### Exercise prompt
All that is needed is each line of the entries holding the word "Roadway", copied as it stands.

### Excerpted data

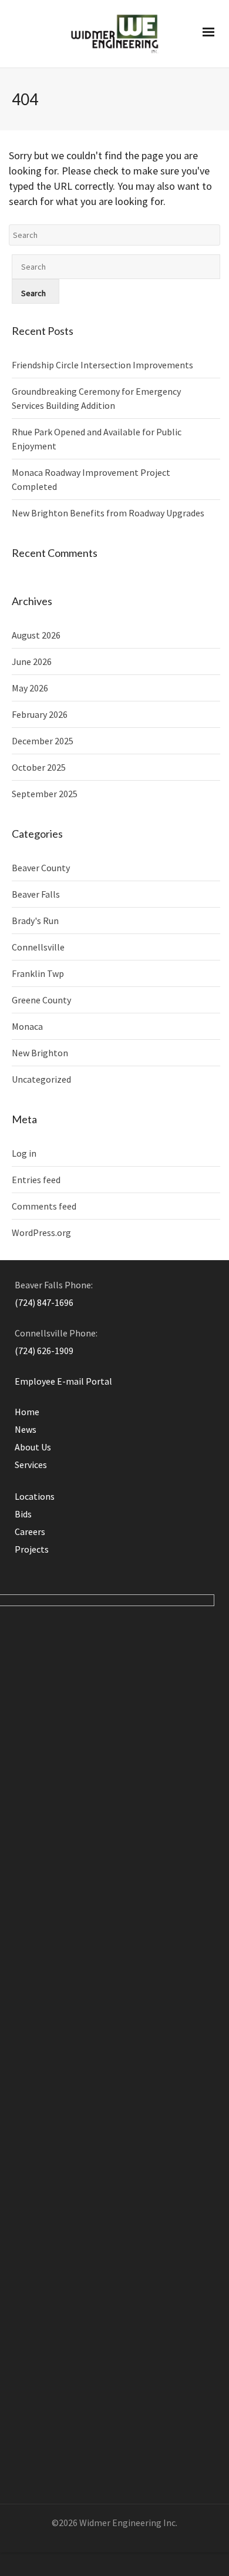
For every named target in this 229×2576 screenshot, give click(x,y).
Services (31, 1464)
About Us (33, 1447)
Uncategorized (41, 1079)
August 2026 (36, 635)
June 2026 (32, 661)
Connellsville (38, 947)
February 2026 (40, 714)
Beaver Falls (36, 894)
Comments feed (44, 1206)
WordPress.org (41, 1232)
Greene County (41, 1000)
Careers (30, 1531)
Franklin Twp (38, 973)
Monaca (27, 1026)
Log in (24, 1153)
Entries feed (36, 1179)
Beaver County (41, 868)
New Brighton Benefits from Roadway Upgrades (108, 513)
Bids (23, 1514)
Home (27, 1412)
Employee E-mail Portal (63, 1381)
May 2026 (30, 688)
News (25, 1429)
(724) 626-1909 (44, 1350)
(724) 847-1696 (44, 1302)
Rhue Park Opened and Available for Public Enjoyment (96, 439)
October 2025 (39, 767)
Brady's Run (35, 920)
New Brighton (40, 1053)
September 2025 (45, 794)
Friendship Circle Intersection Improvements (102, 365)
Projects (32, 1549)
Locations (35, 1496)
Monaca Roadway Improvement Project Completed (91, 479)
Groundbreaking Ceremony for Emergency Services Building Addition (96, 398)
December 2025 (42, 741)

### Written solution
New Brighton Benefits from Roadway Upgrades (108, 513)
Monaca Roadway Improvement Project Completed (91, 479)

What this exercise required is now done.